**The problem:**
This task calls for copying every line in the data below that contains the word "agent".
[Dataset extract]
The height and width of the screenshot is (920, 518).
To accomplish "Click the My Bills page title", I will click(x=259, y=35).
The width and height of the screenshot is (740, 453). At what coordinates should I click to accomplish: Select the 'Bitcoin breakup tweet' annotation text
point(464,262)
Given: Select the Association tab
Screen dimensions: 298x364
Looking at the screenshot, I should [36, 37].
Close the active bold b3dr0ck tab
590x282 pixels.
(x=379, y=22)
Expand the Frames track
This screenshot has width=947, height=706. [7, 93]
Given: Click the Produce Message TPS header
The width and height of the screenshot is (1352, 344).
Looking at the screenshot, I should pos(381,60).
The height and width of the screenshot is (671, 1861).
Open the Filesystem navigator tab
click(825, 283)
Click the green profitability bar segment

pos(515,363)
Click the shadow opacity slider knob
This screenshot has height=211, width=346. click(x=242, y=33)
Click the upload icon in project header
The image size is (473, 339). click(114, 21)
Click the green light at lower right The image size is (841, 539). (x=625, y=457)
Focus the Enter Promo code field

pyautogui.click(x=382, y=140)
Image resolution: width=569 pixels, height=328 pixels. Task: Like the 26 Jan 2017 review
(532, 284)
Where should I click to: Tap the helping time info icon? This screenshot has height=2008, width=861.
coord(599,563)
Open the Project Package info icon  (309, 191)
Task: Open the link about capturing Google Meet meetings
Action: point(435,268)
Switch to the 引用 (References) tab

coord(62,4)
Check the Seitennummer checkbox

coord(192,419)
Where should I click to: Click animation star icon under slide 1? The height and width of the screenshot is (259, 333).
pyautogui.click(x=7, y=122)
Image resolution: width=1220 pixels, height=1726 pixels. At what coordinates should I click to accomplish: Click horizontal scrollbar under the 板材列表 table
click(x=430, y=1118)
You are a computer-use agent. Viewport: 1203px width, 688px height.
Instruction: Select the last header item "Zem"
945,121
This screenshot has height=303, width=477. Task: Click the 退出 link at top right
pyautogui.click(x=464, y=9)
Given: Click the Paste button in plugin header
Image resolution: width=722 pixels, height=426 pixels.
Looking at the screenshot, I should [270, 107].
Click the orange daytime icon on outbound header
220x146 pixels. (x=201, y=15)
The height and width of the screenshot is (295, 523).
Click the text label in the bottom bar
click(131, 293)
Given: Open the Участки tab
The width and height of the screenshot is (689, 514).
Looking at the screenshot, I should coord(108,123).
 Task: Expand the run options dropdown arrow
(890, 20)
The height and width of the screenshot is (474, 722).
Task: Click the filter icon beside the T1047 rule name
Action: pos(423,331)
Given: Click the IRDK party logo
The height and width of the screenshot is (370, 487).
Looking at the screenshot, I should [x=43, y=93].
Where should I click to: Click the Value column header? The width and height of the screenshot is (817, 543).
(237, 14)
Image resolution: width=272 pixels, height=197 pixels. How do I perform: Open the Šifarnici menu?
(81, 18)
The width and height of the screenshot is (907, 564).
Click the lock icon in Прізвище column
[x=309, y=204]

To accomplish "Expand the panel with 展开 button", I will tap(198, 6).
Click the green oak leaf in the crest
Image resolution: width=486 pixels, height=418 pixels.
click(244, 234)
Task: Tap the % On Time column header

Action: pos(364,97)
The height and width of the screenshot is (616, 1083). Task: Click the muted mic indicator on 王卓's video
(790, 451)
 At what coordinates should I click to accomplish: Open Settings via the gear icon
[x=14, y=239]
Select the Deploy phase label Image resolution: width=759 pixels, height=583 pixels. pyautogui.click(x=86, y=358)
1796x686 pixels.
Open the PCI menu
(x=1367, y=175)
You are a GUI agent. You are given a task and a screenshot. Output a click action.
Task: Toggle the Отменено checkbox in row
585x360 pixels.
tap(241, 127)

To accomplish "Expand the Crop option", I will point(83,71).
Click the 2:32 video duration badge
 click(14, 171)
[/Dataset extract]
**Reply to the exercise:**
You are a computer-use agent. Viewport: 1203px width, 688px height.
You are a GUI agent. You are given a task and a screenshot. Output a click action.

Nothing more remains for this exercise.